** WORK INSTRUCTIONS **
Rewrite the listing below, putting "Screen size" wherever "Image resolution" appears and keeping everything else unchanged.

** EXTRACTED DATA **
▬▬▬
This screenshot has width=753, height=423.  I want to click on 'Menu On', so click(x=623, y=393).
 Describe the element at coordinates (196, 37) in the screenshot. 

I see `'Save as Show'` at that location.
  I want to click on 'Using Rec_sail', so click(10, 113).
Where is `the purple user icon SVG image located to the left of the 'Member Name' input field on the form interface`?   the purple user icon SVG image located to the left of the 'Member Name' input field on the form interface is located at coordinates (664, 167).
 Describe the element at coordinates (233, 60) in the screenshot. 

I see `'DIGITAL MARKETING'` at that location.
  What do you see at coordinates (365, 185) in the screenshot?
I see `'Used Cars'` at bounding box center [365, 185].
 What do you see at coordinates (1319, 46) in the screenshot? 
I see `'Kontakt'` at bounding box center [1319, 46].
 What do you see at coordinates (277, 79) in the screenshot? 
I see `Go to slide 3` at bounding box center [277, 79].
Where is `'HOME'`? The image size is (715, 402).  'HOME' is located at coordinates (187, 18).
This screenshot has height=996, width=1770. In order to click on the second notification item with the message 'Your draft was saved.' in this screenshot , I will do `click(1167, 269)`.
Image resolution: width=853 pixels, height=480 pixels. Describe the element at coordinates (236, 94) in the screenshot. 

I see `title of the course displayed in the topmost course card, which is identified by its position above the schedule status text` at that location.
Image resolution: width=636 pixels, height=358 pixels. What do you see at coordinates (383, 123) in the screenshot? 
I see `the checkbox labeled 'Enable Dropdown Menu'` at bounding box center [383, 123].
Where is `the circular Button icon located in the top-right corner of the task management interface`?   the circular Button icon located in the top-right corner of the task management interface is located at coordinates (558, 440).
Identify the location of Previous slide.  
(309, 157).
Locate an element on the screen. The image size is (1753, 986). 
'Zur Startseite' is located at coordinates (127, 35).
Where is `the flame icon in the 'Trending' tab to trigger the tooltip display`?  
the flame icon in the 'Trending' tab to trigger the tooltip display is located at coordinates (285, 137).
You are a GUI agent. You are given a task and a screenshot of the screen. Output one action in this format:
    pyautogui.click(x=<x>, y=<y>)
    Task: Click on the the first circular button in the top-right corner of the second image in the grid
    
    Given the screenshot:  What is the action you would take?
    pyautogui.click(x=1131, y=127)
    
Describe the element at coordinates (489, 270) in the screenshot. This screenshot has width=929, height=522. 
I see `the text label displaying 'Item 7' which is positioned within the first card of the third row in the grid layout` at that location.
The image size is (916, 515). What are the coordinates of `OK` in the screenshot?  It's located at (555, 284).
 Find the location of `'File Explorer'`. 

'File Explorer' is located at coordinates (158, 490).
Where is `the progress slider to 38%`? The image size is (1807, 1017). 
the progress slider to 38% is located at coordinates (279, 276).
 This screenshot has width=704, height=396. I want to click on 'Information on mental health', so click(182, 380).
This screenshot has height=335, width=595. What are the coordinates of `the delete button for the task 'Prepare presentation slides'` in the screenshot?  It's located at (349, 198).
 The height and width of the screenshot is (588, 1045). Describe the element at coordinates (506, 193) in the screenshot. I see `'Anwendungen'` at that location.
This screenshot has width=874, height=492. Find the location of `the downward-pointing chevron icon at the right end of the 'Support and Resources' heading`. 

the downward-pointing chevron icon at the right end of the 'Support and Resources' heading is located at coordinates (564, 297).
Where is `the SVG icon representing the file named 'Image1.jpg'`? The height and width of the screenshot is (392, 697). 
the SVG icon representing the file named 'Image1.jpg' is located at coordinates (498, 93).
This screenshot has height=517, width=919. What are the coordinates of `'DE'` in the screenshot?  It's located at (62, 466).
▬▬▬
** CORRECT RESPONSE **
This screenshot has width=753, height=423.  I want to click on 'Menu On', so click(x=623, y=393).
 Describe the element at coordinates (196, 37) in the screenshot. 

I see `'Save as Show'` at that location.
  I want to click on 'Using Rec_sail', so click(10, 113).
Where is `the purple user icon SVG image located to the left of the 'Member Name' input field on the form interface`?   the purple user icon SVG image located to the left of the 'Member Name' input field on the form interface is located at coordinates (664, 167).
 Describe the element at coordinates (233, 60) in the screenshot. 

I see `'DIGITAL MARKETING'` at that location.
  What do you see at coordinates (365, 185) in the screenshot?
I see `'Used Cars'` at bounding box center [365, 185].
 What do you see at coordinates (1319, 46) in the screenshot? 
I see `'Kontakt'` at bounding box center [1319, 46].
 What do you see at coordinates (277, 79) in the screenshot? 
I see `Go to slide 3` at bounding box center [277, 79].
Where is `'HOME'`? The image size is (715, 402).  'HOME' is located at coordinates (187, 18).
This screenshot has height=996, width=1770. In order to click on the second notification item with the message 'Your draft was saved.' in this screenshot , I will do `click(1167, 269)`.
Screen size: width=853 pixels, height=480 pixels. Describe the element at coordinates (236, 94) in the screenshot. 

I see `title of the course displayed in the topmost course card, which is identified by its position above the schedule status text` at that location.
Screen size: width=636 pixels, height=358 pixels. What do you see at coordinates (383, 123) in the screenshot? 
I see `the checkbox labeled 'Enable Dropdown Menu'` at bounding box center [383, 123].
Where is `the circular Button icon located in the top-right corner of the task management interface`?   the circular Button icon located in the top-right corner of the task management interface is located at coordinates (558, 440).
Identify the location of Previous slide.  
(309, 157).
Locate an element on the screen. The image size is (1753, 986). 
'Zur Startseite' is located at coordinates (127, 35).
Where is `the flame icon in the 'Trending' tab to trigger the tooltip display`?  
the flame icon in the 'Trending' tab to trigger the tooltip display is located at coordinates (285, 137).
You are a GUI agent. You are given a task and a screenshot of the screen. Output one action in this format:
    pyautogui.click(x=<x>, y=<y>)
    Task: Click on the the first circular button in the top-right corner of the second image in the grid
    
    Given the screenshot:  What is the action you would take?
    pyautogui.click(x=1131, y=127)
    
Describe the element at coordinates (489, 270) in the screenshot. This screenshot has width=929, height=522. 
I see `the text label displaying 'Item 7' which is positioned within the first card of the third row in the grid layout` at that location.
The image size is (916, 515). What are the coordinates of `OK` in the screenshot?  It's located at (555, 284).
 Find the location of `'File Explorer'`. 

'File Explorer' is located at coordinates (158, 490).
Where is `the progress slider to 38%`? The image size is (1807, 1017). 
the progress slider to 38% is located at coordinates (279, 276).
 This screenshot has width=704, height=396. I want to click on 'Information on mental health', so click(182, 380).
This screenshot has height=335, width=595. What are the coordinates of `the delete button for the task 'Prepare presentation slides'` in the screenshot?  It's located at (349, 198).
 The height and width of the screenshot is (588, 1045). Describe the element at coordinates (506, 193) in the screenshot. I see `'Anwendungen'` at that location.
This screenshot has width=874, height=492. Find the location of `the downward-pointing chevron icon at the right end of the 'Support and Resources' heading`. 

the downward-pointing chevron icon at the right end of the 'Support and Resources' heading is located at coordinates (564, 297).
Where is `the SVG icon representing the file named 'Image1.jpg'`? The height and width of the screenshot is (392, 697). 
the SVG icon representing the file named 'Image1.jpg' is located at coordinates (498, 93).
This screenshot has height=517, width=919. What are the coordinates of `'DE'` in the screenshot?  It's located at (62, 466).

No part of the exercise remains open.